# Instructions for the task
Would you give the records below again, exactly and completely?

# Data for processing
######

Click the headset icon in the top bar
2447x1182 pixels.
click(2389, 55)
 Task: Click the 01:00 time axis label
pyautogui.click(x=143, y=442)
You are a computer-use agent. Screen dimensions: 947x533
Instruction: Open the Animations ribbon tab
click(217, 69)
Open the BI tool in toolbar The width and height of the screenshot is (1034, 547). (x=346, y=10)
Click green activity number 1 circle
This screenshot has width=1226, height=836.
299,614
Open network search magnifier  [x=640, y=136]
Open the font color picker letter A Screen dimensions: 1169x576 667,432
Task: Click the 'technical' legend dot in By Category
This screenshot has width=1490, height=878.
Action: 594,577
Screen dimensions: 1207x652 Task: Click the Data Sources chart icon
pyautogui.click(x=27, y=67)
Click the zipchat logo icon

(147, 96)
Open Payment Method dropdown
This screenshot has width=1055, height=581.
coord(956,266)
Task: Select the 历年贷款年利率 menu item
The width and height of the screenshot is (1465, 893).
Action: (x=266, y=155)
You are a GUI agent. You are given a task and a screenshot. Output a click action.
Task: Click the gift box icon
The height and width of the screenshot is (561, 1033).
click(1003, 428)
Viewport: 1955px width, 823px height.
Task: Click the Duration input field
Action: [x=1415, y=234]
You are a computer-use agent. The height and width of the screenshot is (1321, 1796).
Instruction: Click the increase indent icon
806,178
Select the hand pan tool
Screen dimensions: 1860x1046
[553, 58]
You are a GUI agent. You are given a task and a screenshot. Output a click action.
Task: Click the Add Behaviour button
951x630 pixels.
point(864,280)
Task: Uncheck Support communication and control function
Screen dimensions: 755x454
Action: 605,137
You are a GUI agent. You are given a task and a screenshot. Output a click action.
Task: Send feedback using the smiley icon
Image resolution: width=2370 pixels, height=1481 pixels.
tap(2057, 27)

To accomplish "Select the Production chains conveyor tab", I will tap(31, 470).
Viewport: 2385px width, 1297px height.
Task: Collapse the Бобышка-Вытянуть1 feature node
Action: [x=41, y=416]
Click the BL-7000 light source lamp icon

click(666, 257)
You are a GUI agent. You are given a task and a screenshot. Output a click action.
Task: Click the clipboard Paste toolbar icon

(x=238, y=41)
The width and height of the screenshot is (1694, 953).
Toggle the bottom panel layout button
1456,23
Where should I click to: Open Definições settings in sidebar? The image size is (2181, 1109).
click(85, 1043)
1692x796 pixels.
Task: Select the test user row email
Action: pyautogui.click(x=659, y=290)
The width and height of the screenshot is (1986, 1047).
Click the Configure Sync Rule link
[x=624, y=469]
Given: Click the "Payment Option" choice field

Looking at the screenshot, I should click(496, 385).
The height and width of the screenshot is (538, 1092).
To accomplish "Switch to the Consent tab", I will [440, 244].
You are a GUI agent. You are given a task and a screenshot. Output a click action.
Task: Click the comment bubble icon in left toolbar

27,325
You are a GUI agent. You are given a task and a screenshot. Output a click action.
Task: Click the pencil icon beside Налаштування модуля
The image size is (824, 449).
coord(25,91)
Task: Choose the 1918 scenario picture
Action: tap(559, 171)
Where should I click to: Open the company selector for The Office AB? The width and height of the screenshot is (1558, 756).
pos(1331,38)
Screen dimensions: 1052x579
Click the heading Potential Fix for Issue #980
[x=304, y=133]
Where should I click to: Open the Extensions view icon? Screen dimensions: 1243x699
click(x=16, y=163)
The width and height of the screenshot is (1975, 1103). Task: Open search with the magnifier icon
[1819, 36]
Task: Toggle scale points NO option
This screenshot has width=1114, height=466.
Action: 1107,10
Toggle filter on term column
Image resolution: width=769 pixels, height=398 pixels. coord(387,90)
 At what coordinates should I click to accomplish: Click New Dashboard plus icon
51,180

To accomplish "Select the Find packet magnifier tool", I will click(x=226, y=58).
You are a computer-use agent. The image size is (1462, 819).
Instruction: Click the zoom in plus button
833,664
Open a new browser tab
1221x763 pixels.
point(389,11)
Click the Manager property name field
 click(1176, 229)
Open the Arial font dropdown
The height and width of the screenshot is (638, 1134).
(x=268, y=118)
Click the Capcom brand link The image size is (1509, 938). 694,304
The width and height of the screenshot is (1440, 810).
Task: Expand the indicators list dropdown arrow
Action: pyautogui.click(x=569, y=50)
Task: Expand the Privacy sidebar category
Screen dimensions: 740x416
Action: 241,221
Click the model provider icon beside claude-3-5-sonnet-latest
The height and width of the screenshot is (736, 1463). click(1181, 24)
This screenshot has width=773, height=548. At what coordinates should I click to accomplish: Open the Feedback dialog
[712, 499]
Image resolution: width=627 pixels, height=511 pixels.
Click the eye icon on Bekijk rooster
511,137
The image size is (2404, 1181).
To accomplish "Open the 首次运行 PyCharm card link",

######

# Task output
Click the headset icon in the top bar
2447x1182 pixels.
click(2389, 55)
 Task: Click the 01:00 time axis label
pyautogui.click(x=143, y=442)
You are a computer-use agent. Screen dimensions: 947x533
Instruction: Open the Animations ribbon tab
click(217, 69)
Open the BI tool in toolbar The width and height of the screenshot is (1034, 547). (x=346, y=10)
Click green activity number 1 circle
This screenshot has width=1226, height=836.
299,614
Open network search magnifier  [x=640, y=136]
Open the font color picker letter A Screen dimensions: 1169x576 667,432
Task: Click the 'technical' legend dot in By Category
This screenshot has width=1490, height=878.
Action: 594,577
Screen dimensions: 1207x652 Task: Click the Data Sources chart icon
pyautogui.click(x=27, y=67)
Click the zipchat logo icon

(147, 96)
Open Payment Method dropdown
This screenshot has width=1055, height=581.
coord(956,266)
Task: Select the 历年贷款年利率 menu item
The width and height of the screenshot is (1465, 893).
Action: (x=266, y=155)
You are a GUI agent. You are given a task and a screenshot. Output a click action.
Task: Click the gift box icon
The height and width of the screenshot is (561, 1033).
click(1003, 428)
Viewport: 1955px width, 823px height.
Task: Click the Duration input field
Action: [x=1415, y=234]
You are a computer-use agent. The height and width of the screenshot is (1321, 1796).
Instruction: Click the increase indent icon
806,178
Select the hand pan tool
Screen dimensions: 1860x1046
[553, 58]
You are a GUI agent. You are given a task and a screenshot. Output a click action.
Task: Click the Add Behaviour button
951x630 pixels.
point(864,280)
Task: Uncheck Support communication and control function
Screen dimensions: 755x454
Action: 605,137
You are a GUI agent. You are given a task and a screenshot. Output a click action.
Task: Send feedback using the smiley icon
Image resolution: width=2370 pixels, height=1481 pixels.
tap(2057, 27)

To accomplish "Select the Production chains conveyor tab", I will tap(31, 470).
Viewport: 2385px width, 1297px height.
Task: Collapse the Бобышка-Вытянуть1 feature node
Action: [x=41, y=416]
Click the BL-7000 light source lamp icon

click(666, 257)
You are a GUI agent. You are given a task and a screenshot. Output a click action.
Task: Click the clipboard Paste toolbar icon

(x=238, y=41)
The width and height of the screenshot is (1694, 953).
Toggle the bottom panel layout button
1456,23
Where should I click to: Open Definições settings in sidebar? The image size is (2181, 1109).
click(85, 1043)
1692x796 pixels.
Task: Select the test user row email
Action: pyautogui.click(x=659, y=290)
The width and height of the screenshot is (1986, 1047).
Click the Configure Sync Rule link
[x=624, y=469]
Given: Click the "Payment Option" choice field

Looking at the screenshot, I should click(496, 385).
The height and width of the screenshot is (538, 1092).
To accomplish "Switch to the Consent tab", I will [440, 244].
You are a GUI agent. You are given a task and a screenshot. Output a click action.
Task: Click the comment bubble icon in left toolbar

27,325
You are a GUI agent. You are given a task and a screenshot. Output a click action.
Task: Click the pencil icon beside Налаштування модуля
The image size is (824, 449).
coord(25,91)
Task: Choose the 1918 scenario picture
Action: tap(559, 171)
Where should I click to: Open the company selector for The Office AB? The width and height of the screenshot is (1558, 756).
pos(1331,38)
Screen dimensions: 1052x579
Click the heading Potential Fix for Issue #980
[x=304, y=133]
Where should I click to: Open the Extensions view icon? Screen dimensions: 1243x699
click(x=16, y=163)
The width and height of the screenshot is (1975, 1103). Task: Open search with the magnifier icon
[1819, 36]
Task: Toggle scale points NO option
This screenshot has width=1114, height=466.
Action: 1107,10
Toggle filter on term column
Image resolution: width=769 pixels, height=398 pixels. coord(387,90)
 At what coordinates should I click to accomplish: Click New Dashboard plus icon
51,180

To accomplish "Select the Find packet magnifier tool", I will click(x=226, y=58).
You are a computer-use agent. The image size is (1462, 819).
Instruction: Click the zoom in plus button
833,664
Open a new browser tab
1221x763 pixels.
point(389,11)
Click the Manager property name field
 click(1176, 229)
Open the Arial font dropdown
The height and width of the screenshot is (638, 1134).
(x=268, y=118)
Click the Capcom brand link The image size is (1509, 938). 694,304
The width and height of the screenshot is (1440, 810).
Task: Expand the indicators list dropdown arrow
Action: pyautogui.click(x=569, y=50)
Task: Expand the Privacy sidebar category
Screen dimensions: 740x416
Action: 241,221
Click the model provider icon beside claude-3-5-sonnet-latest
The height and width of the screenshot is (736, 1463). click(1181, 24)
This screenshot has width=773, height=548. At what coordinates should I click to accomplish: Open the Feedback dialog
[712, 499]
Image resolution: width=627 pixels, height=511 pixels.
Click the eye icon on Bekijk rooster
511,137
The image size is (2404, 1181).
To accomplish "Open the 首次运行 PyCharm card link",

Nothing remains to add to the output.